This Higher Education Roundtable discussion, chaired by Dr. Adesola Akinleye and Henrietta Hale (co-director, ID) focused on how we can come together to recognise ways in which we might be unknowingly performing systemic racism in our classrooms, language, and through our sense of history. It was part of a series of annual Roundtables discussing issues in Higher Education. ID also commissioned an essay from Dr. Akinleye in preparation for the session.
The below document was produced following Independent Dance’s 2020 Higher Education Roundtable.
Dr. Adesola Akinleye is a choreographer and artist-scholar. She is an Assistant Professor in the Dance Division at Texas Woman’s University. She is an Affiliate Researcher, MIT, Arts Culture and Technology, and Visiting Artist at Center for Art, Science and Technology at MIT, and a Theatrum Mundi Fellow. She began her career as a dancer with Dance Theatre of Harlem Workshop Ensemble (USA) later working in UK Companies such as Green Candle and Carol Straker Dance Company.
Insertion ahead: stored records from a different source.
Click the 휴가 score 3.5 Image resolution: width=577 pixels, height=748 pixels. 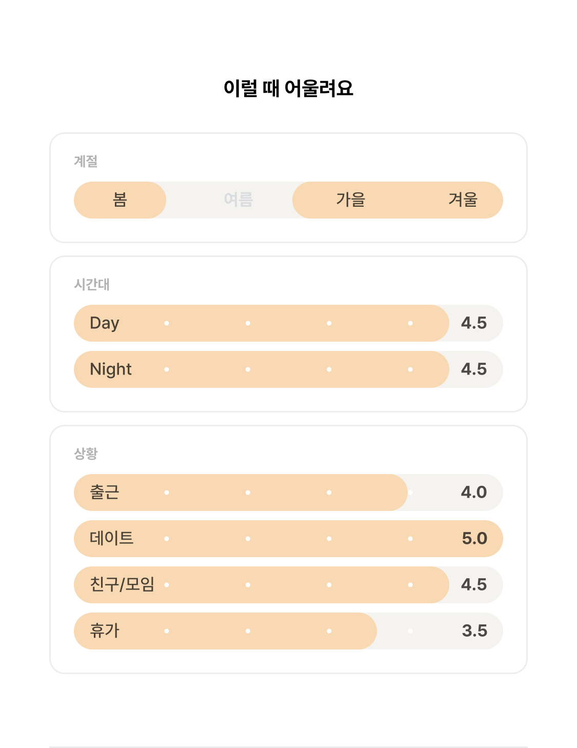pos(474,631)
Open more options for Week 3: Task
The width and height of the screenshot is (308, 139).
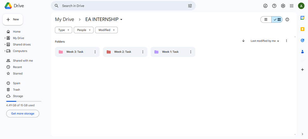click(x=95, y=52)
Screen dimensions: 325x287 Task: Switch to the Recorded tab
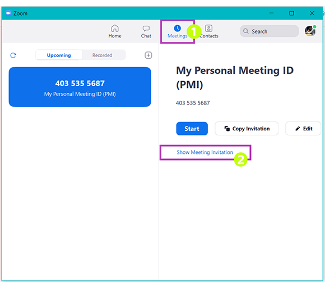pos(102,55)
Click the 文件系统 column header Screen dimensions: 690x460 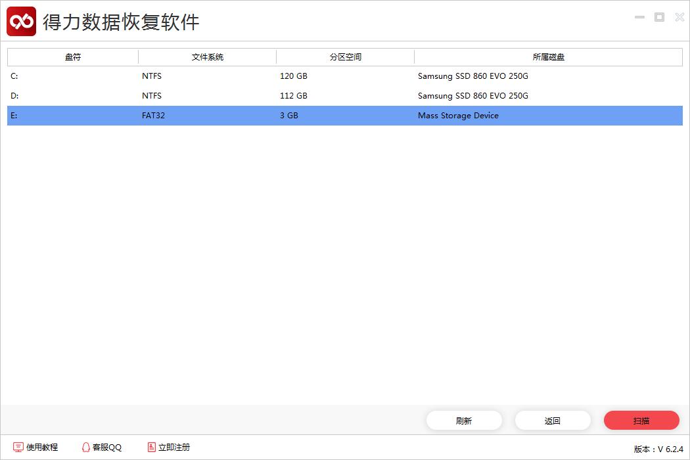click(206, 57)

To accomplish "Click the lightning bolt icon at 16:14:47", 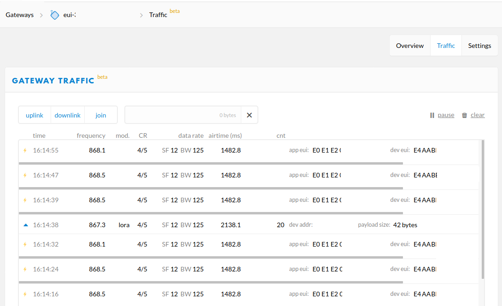I will coord(25,175).
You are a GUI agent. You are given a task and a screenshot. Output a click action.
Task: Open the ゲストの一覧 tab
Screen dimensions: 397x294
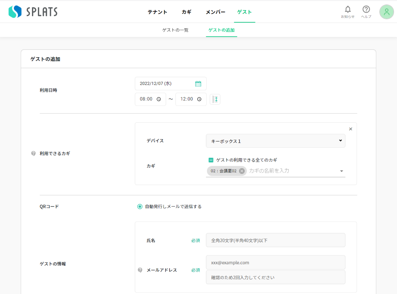[x=175, y=30]
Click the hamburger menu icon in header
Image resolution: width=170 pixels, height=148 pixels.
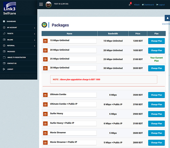(x=41, y=4)
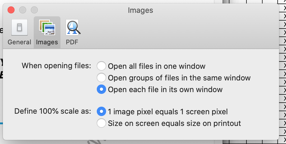Click the PDF magnifying-glass icon

coord(72,28)
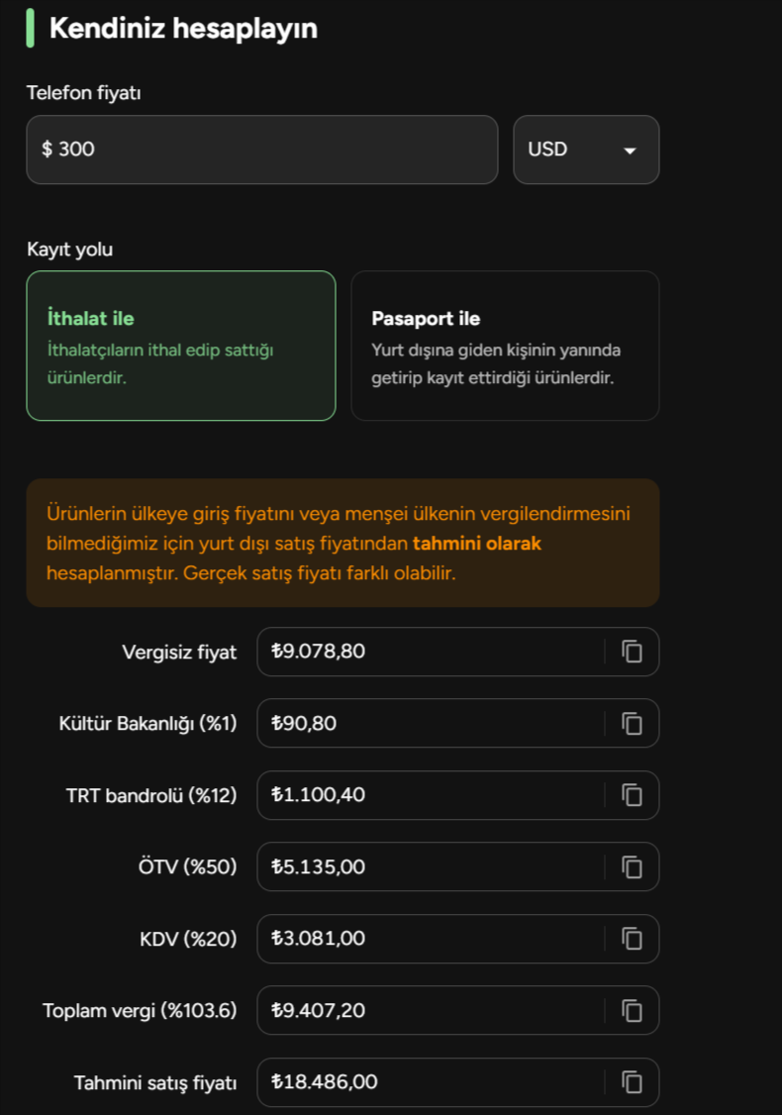Click the Telefon fiyatı input field
The image size is (782, 1115).
(261, 150)
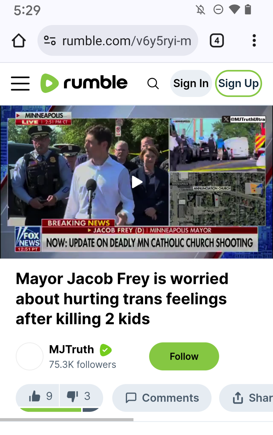
Task: Tap the browser home icon
Action: click(19, 40)
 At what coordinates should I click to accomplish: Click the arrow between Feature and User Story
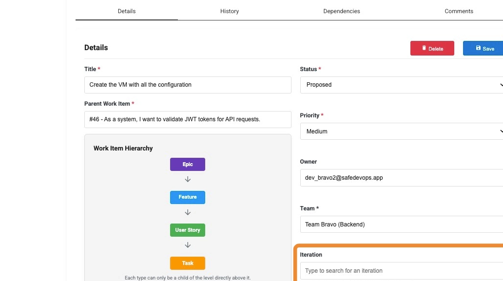click(x=188, y=212)
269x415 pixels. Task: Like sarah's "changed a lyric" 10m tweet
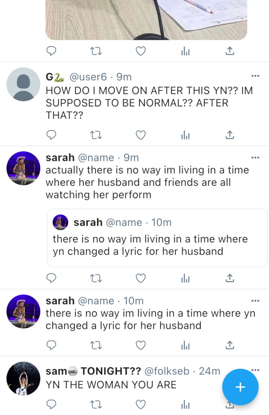[141, 345]
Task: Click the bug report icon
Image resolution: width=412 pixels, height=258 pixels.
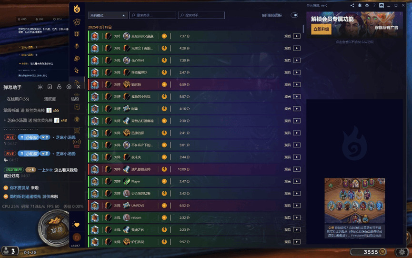Action: [x=360, y=6]
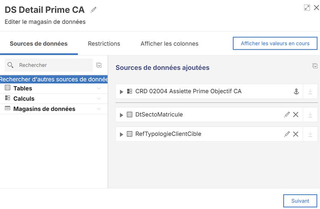Image resolution: width=320 pixels, height=209 pixels.
Task: Remove the DtSectoMatricule source with its X icon
Action: point(296,115)
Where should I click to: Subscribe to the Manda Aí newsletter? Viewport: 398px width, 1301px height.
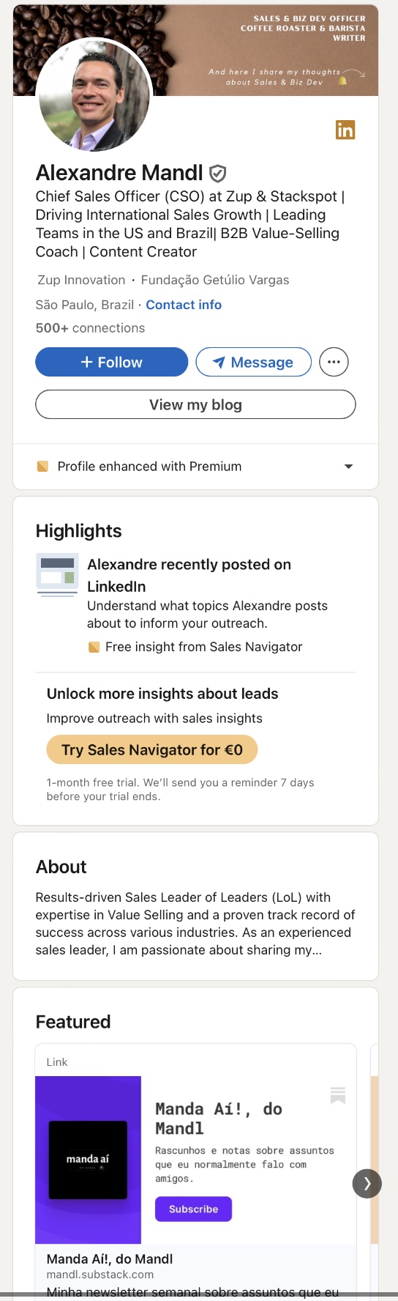pyautogui.click(x=193, y=1209)
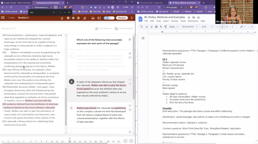Click the paint format roller icon

pos(165,27)
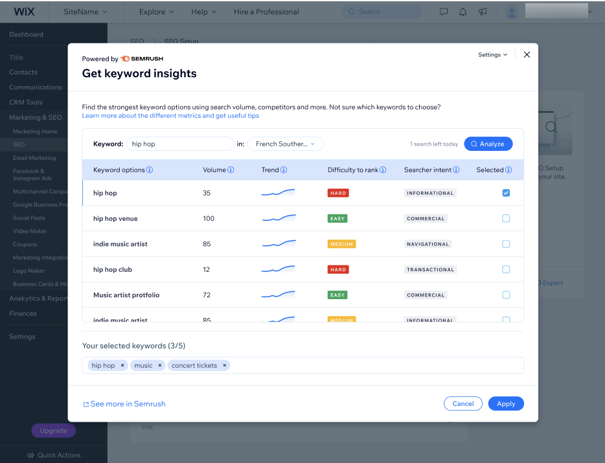Remove the 'music' keyword tag
The height and width of the screenshot is (463, 605).
(160, 366)
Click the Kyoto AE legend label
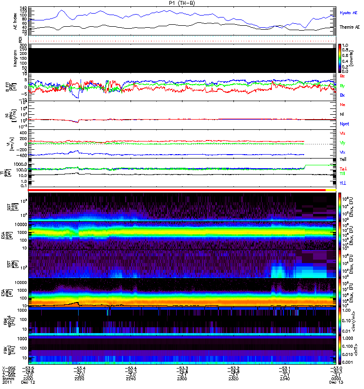364x389 pixels. click(x=348, y=13)
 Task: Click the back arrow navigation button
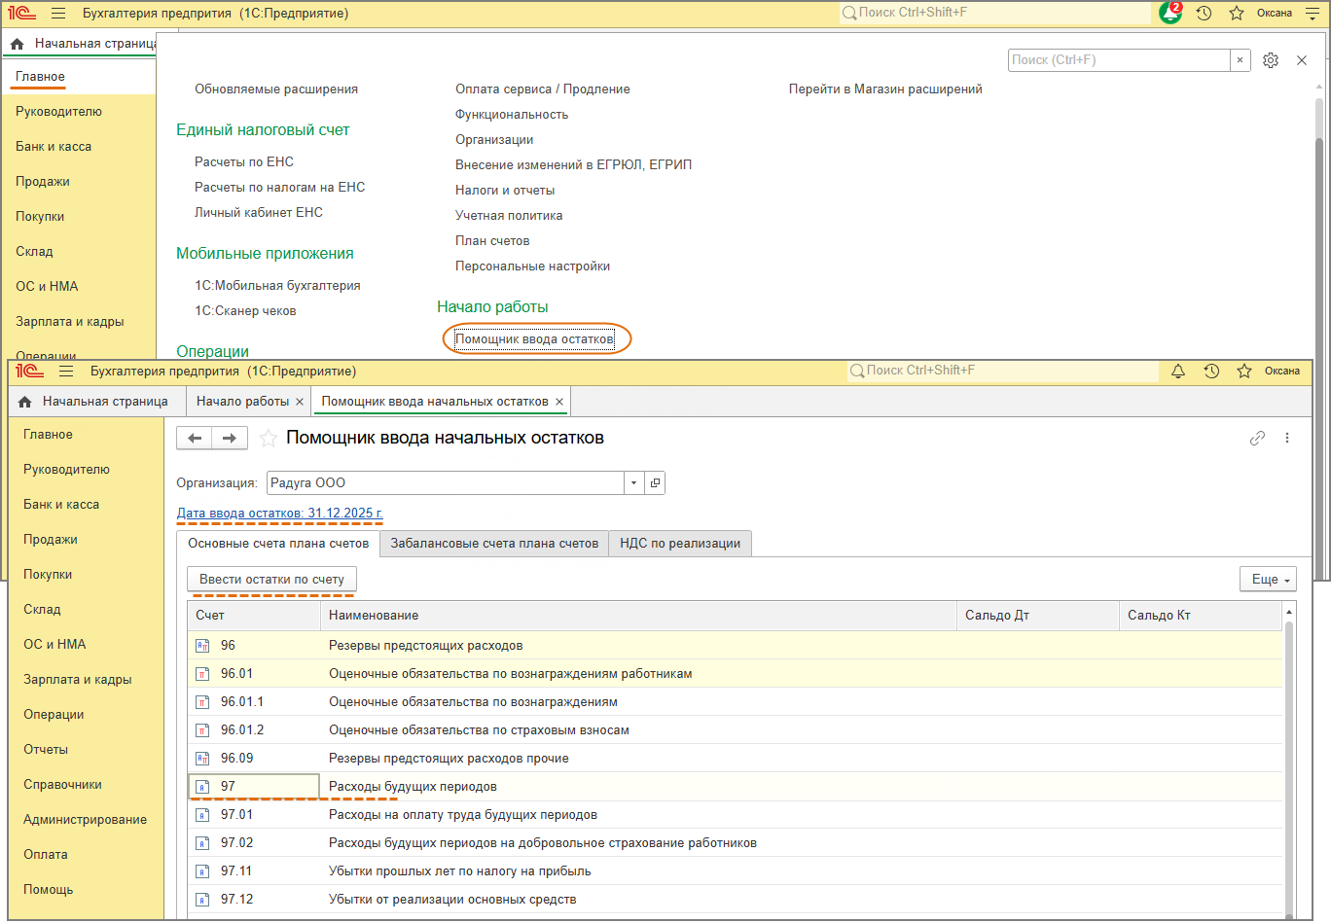click(195, 439)
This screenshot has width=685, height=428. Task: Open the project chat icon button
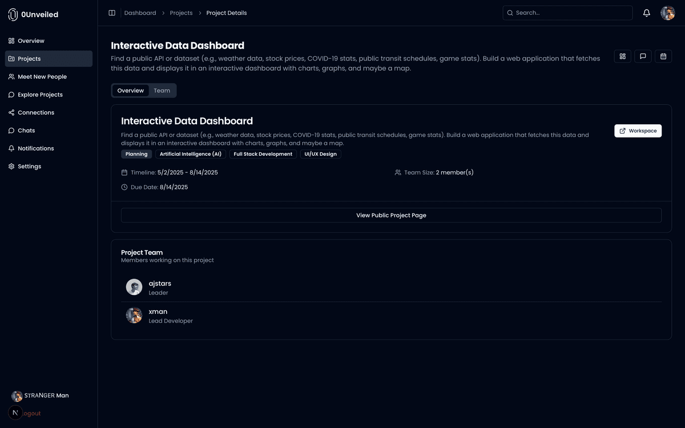pyautogui.click(x=643, y=56)
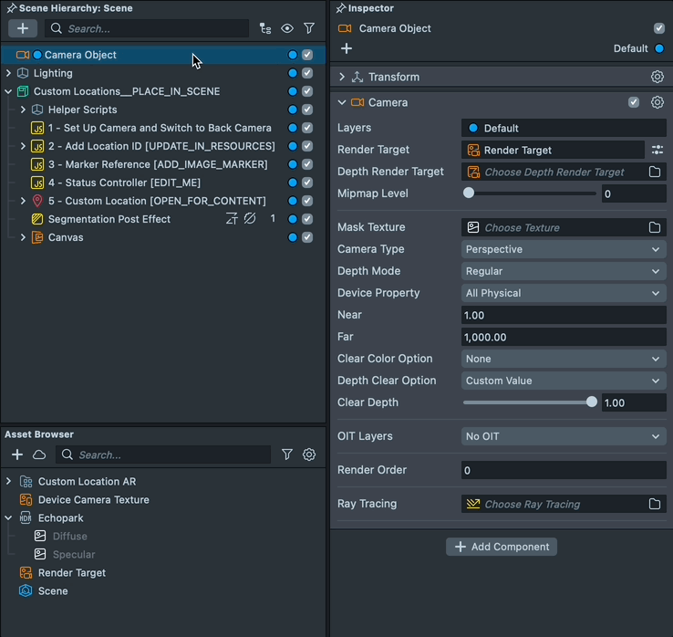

Over the past twenty years she has created dance works ranging from live performance that is often site-specific and involves a cross-section of the community to dance films, installations and texts. Her work is characterized by an interest in voicing people’s lived-experiences in Places through creative moving portraiture. A key aspect of her process is the artistry of opening creative practices to everyone from ballerinas to architects to women in low wage employment to performance for young audiences. Her most recent monograph is part of the Society for Dance Research In Conversation series – Dance, Architecture and Engineering: Dance in Dialogue.